The hearing did seem to yield some fruit for Republicans who are trying to cast the targeting of conservative Tea Party and “Patriot” groups as a political initiative encouraged by the Obama administration.
The Treasury Department’s internal watchdog, J. Russell George, told the House panel that Deputy Treasury Secretary Neal Wolin, an Obama political appointee, learned nearly a year ago that a government watchdog was looking into inappropriate targeting by the IRS.
Wolin, the No. 2 official at Treasury, is due to testify next week before the House Oversight and Government Reform Committee.
In a statement, the Treasury Department said it made the probe public last fall in an annual report that listed more than 200 other internal investigations.
US Treasury Secretary Jack Lew was told about the investigation when he took office in March, the department said, but neither he nor Wolin was told about its findings.
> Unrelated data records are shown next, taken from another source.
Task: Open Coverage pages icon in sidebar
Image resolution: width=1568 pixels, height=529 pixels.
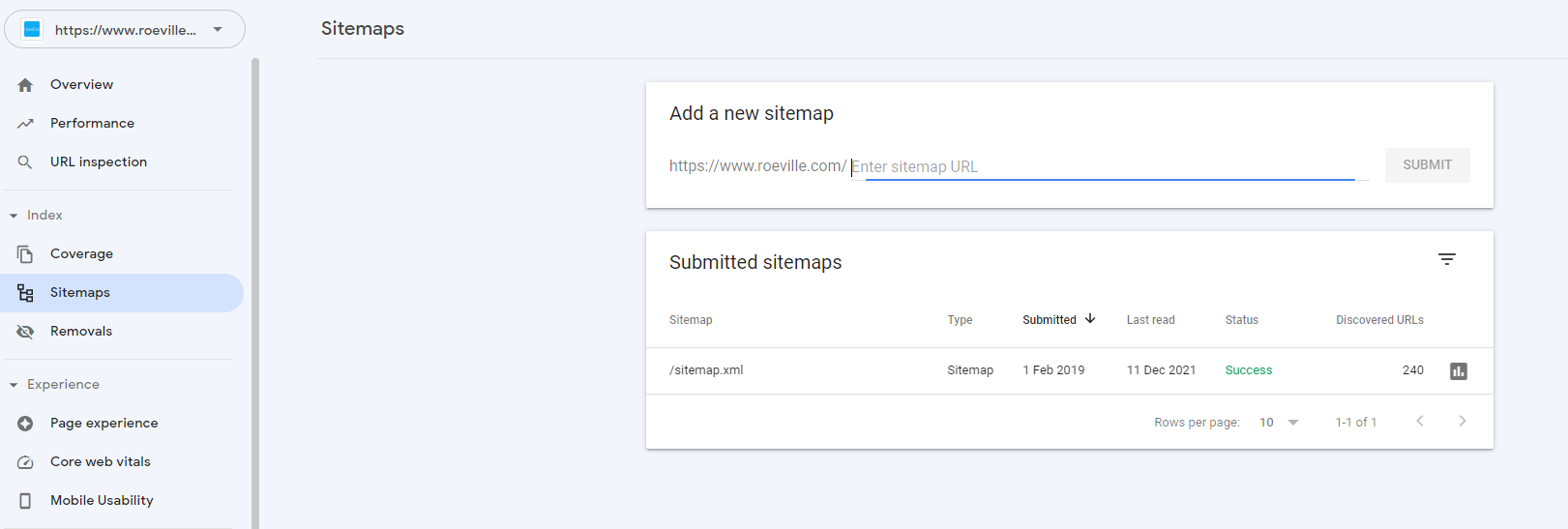Action: pos(25,254)
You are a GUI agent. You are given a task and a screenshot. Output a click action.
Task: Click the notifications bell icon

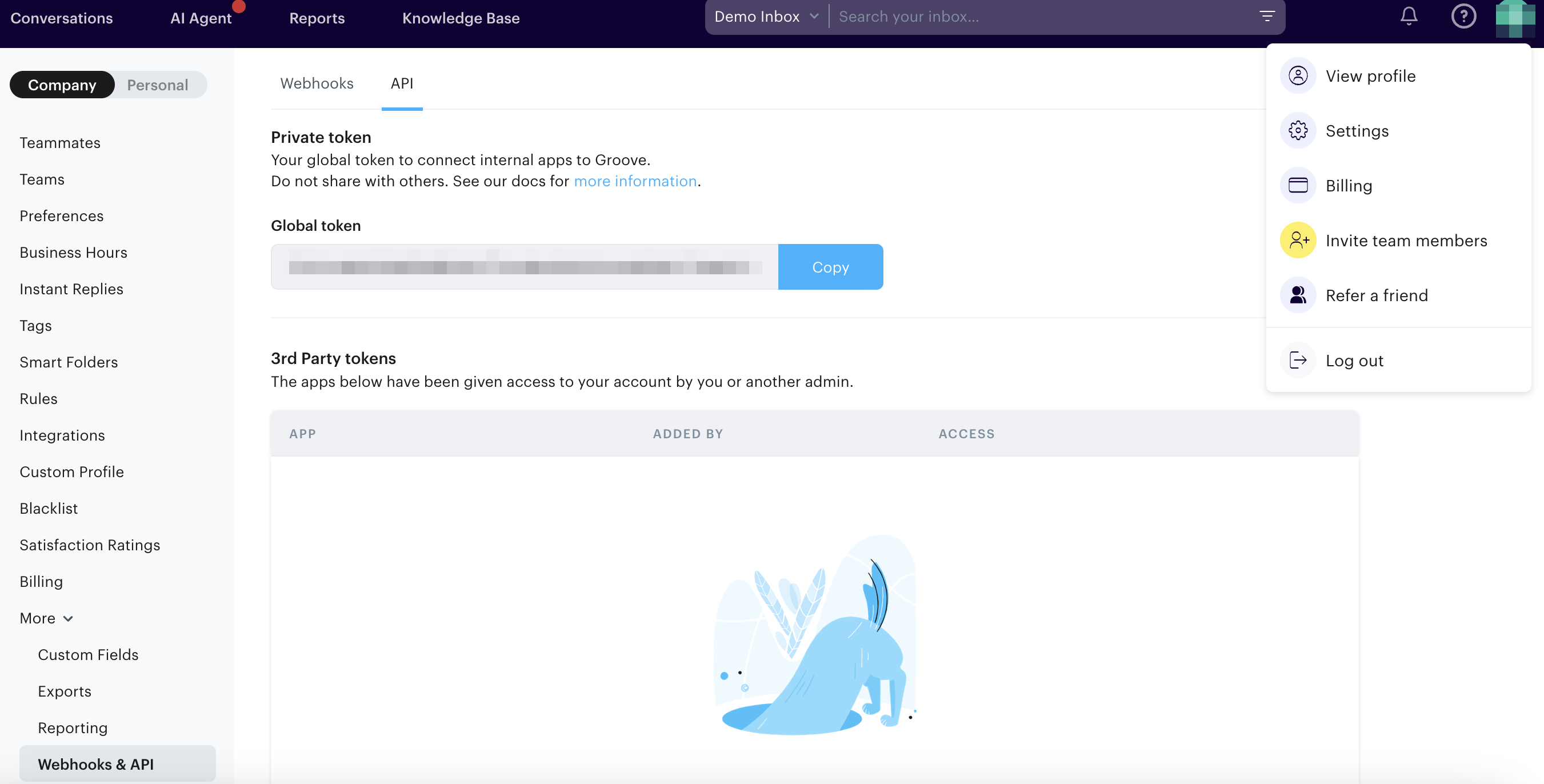click(x=1409, y=16)
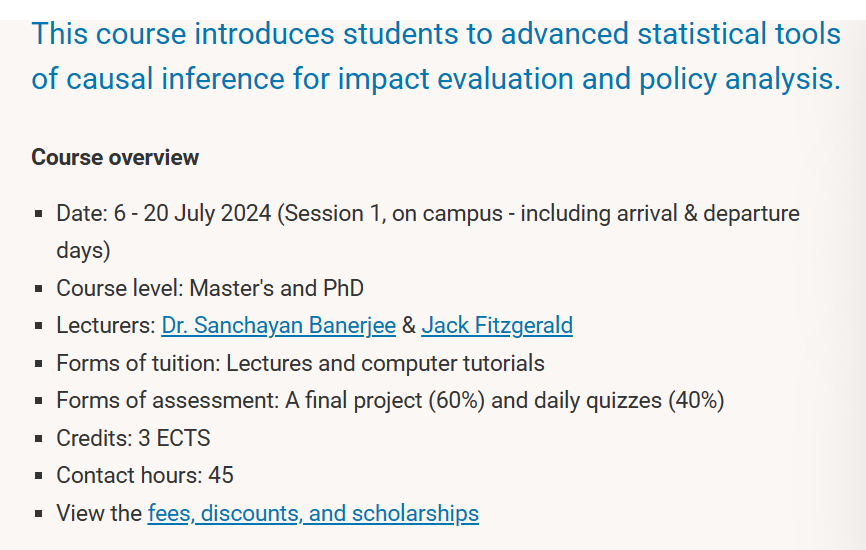
Task: Click the Credits: 3 ECTS text
Action: point(133,438)
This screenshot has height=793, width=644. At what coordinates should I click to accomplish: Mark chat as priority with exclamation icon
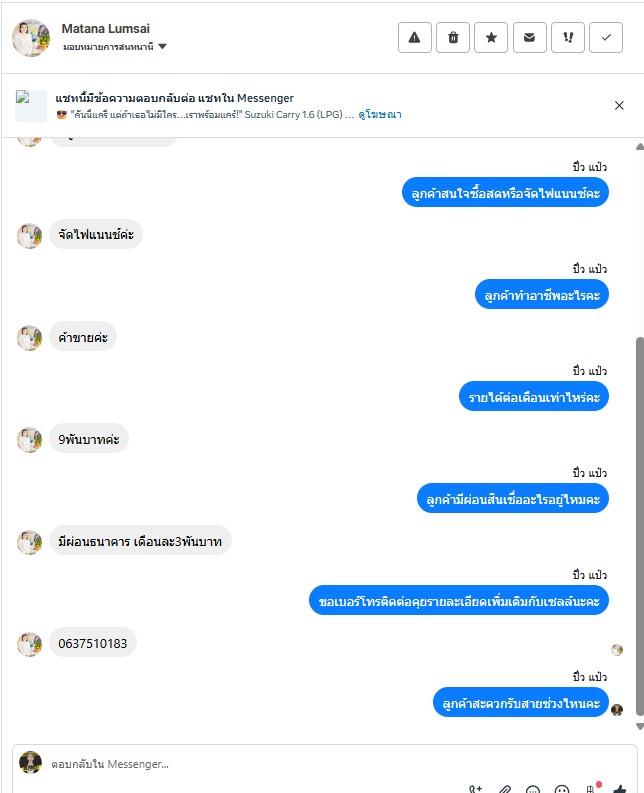point(568,37)
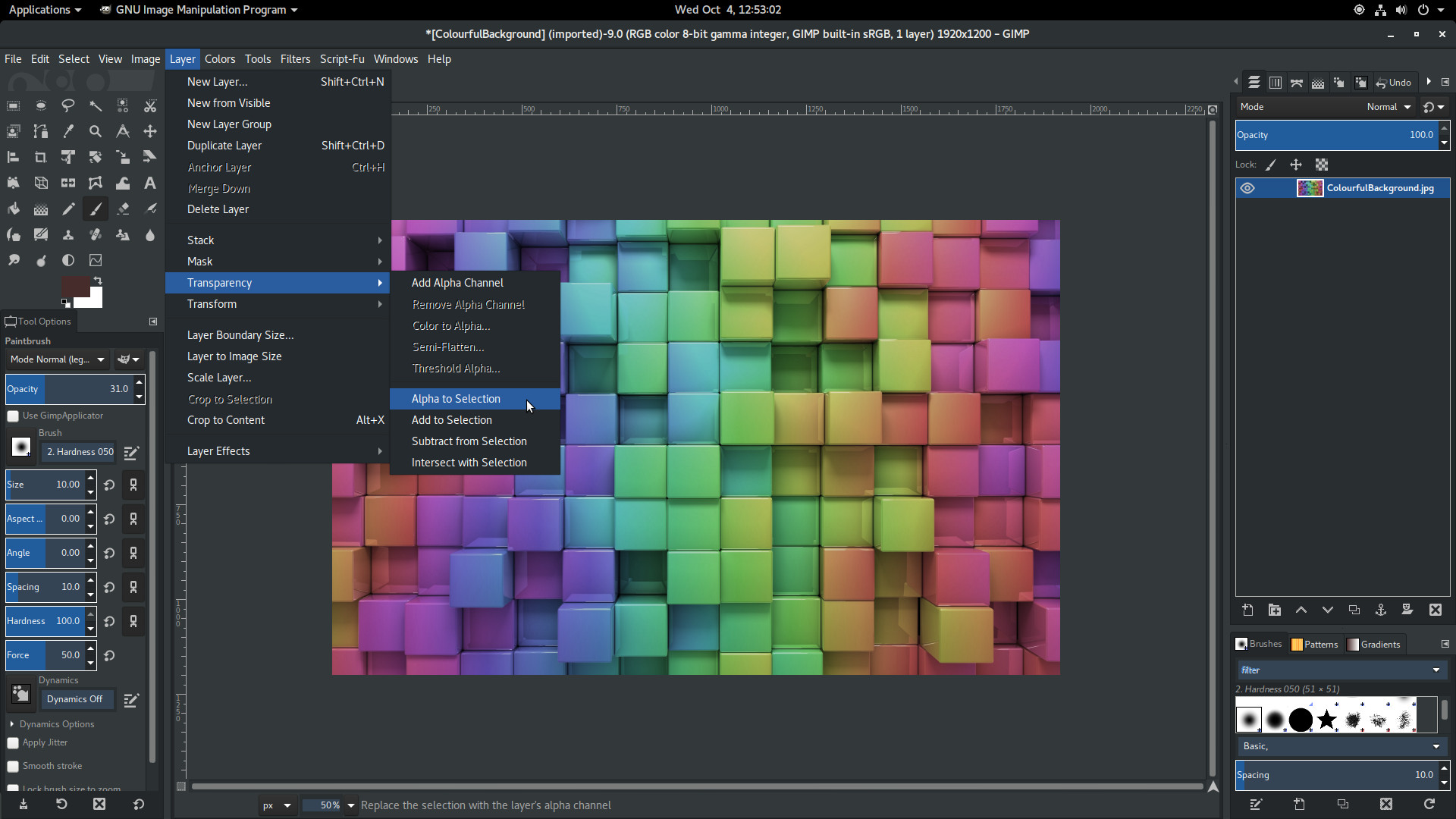Image resolution: width=1456 pixels, height=819 pixels.
Task: Select the Bucket Fill tool
Action: click(14, 209)
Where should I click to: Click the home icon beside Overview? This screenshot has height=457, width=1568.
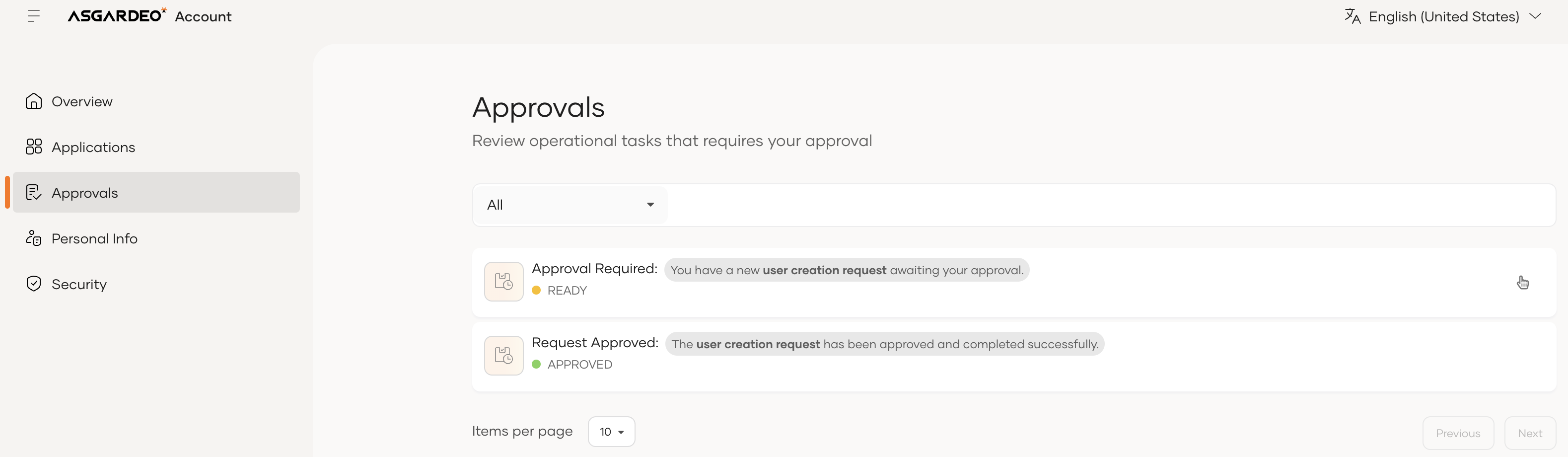coord(33,101)
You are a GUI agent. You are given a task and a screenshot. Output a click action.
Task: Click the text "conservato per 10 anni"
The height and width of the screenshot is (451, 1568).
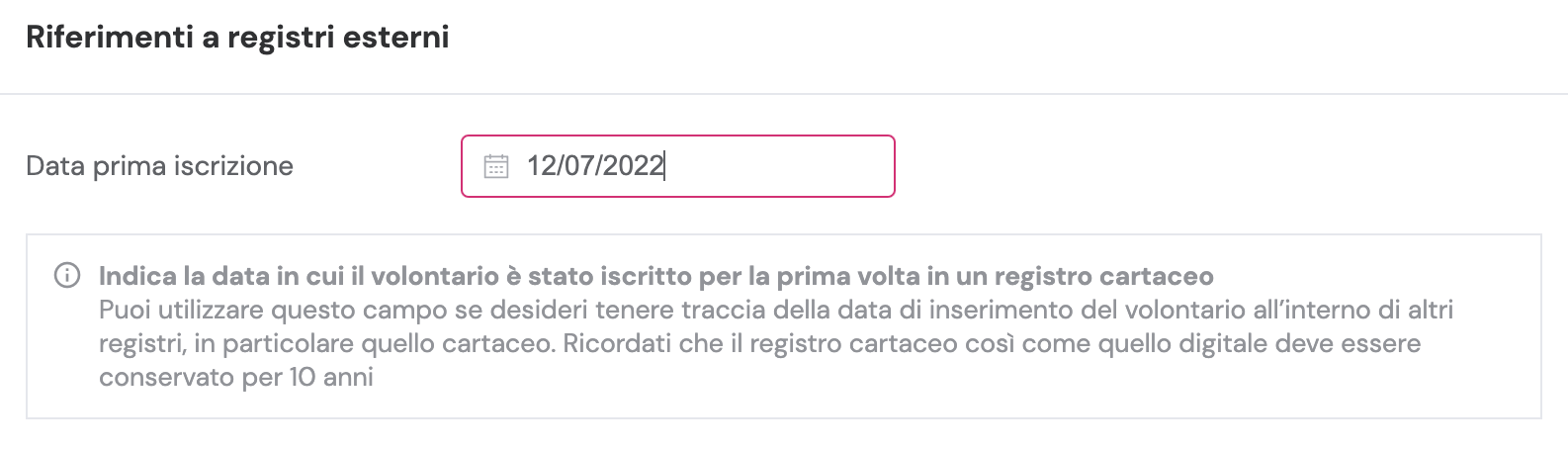pos(235,377)
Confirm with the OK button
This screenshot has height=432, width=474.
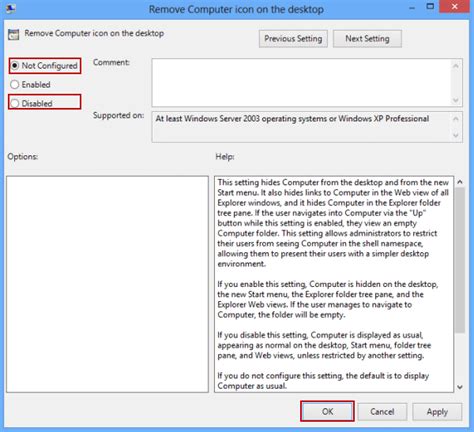327,412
Miller acknowledged that he learned that IRS investigators were looking into the issue a year ago, but he did not mention the probe to lawmakers. He said he had not misled lawmakers by keeping quiet about the issue in prior appearances on Capitol Hill.
“I was answering the questions that I was asked” by Congress, he told the House committee.
Miller appeared to grow irritated over the course of the four-hour hearing, repeatedly interrupting questioners, flashing quizzical looks and shrugging his shoulders.
Miller said the IRS has had trouble keeping up with the flood of 70,000 tax-exempt applications it has received in recent years, and asked for money to hire more examiners.
Several Republicans responded that the IRS should instead be shrunk.
Tea Party groups investigated by the IRS say the tax agency made unusually extensive demands, such as asking the groups to provide social-media posts and lists of books that members had read, and tell agents whether any members of the group planned to run for public office in the future.
Republicans have vowed to find out who was involved, but Miller did not provide much of a road map.
“Who is responsible for targeting these individuals?” asked Representative Kevin Brady, a Texas Republican.
“I don’t have names for you,” Miller responded.
Republicans accused him of dodging their questions.
“I’m hearing, ‘I don’t know, I don’t remember, I don’t recall, I don’t believe,’” said Representative Dave Reichert of Washington. “You don’t even know who investigated the case, but yet you say it was investigated.”